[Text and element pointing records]
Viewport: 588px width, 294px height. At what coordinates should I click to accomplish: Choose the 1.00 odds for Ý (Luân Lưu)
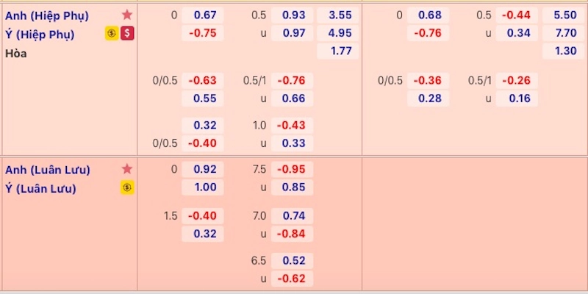coord(205,187)
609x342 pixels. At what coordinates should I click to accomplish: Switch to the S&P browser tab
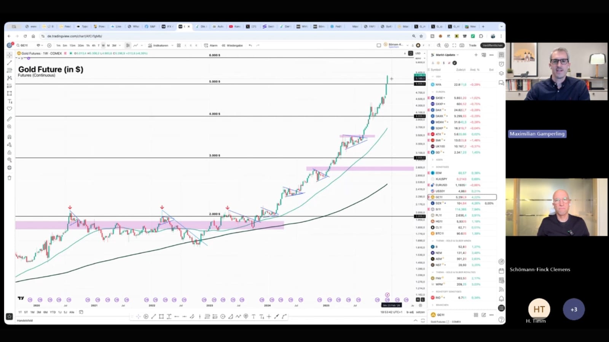[151, 27]
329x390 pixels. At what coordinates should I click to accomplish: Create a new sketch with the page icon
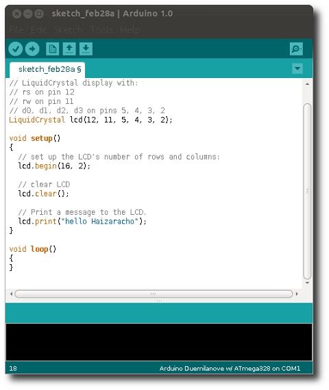coord(53,49)
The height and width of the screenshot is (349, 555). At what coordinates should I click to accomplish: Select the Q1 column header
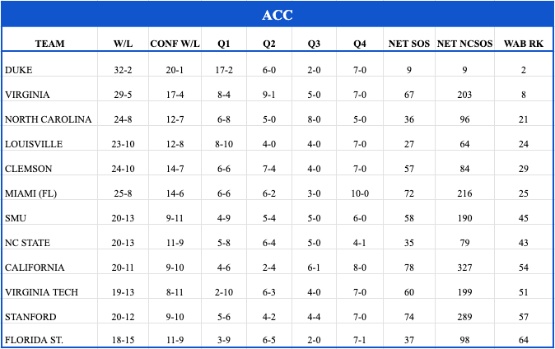click(224, 44)
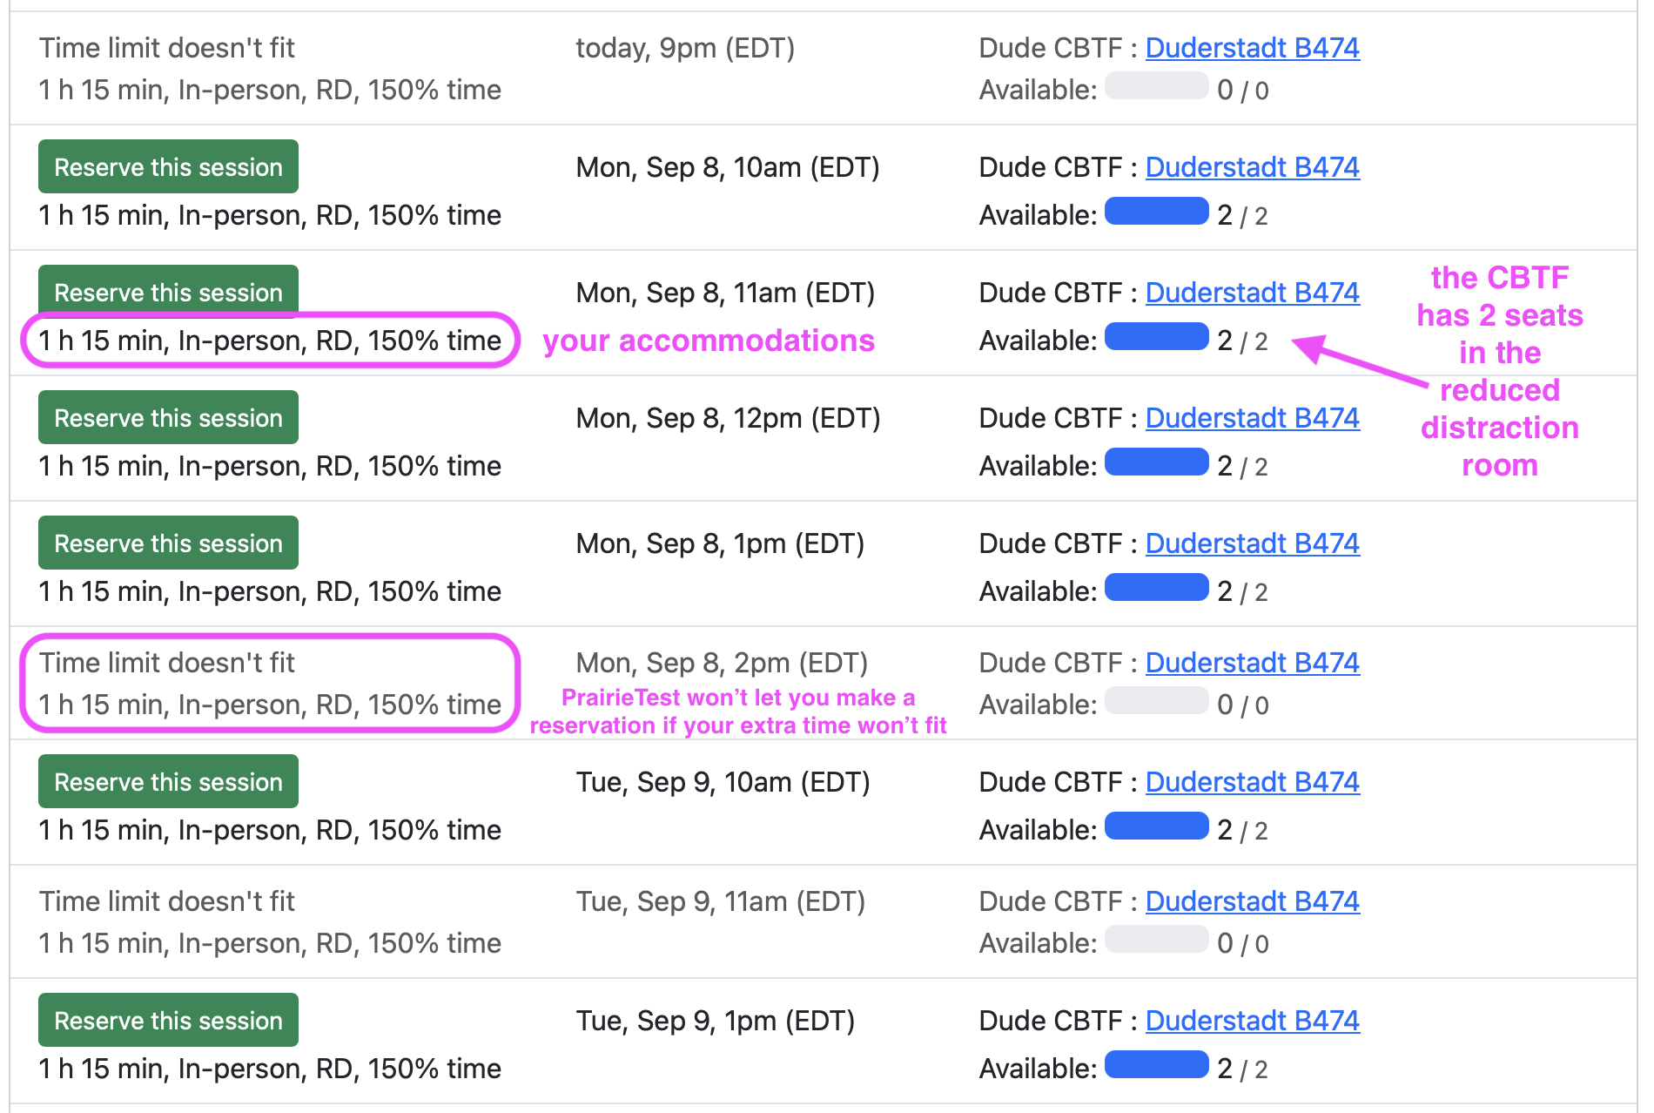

CHALLENGE: Convert the lines from the start of the records up to and including the line with "coord(53,49)" into a Markdown table with the columns Row and Line, numbering each row and omitting blank lines. Leave the pictures out of the table.

OUTPUT OF THE TASK:
| Row | Line |
|---|---|
| 1 | Viewport: 588px width, 294px height. At what coordinates should I click to accomplish: Choose the 1.00 odds for Ý (Luân Lưu) |
| 2 | coord(205,187) |
| 3 | 609x342 pixels. At what coordinates should I click to accomplish: Switch to the S&P browser tab |
| 4 | [151, 27] |
| 5 | 329x390 pixels. At what coordinates should I click to accomplish: Create a new sketch with the page icon |
| 6 | coord(53,49) |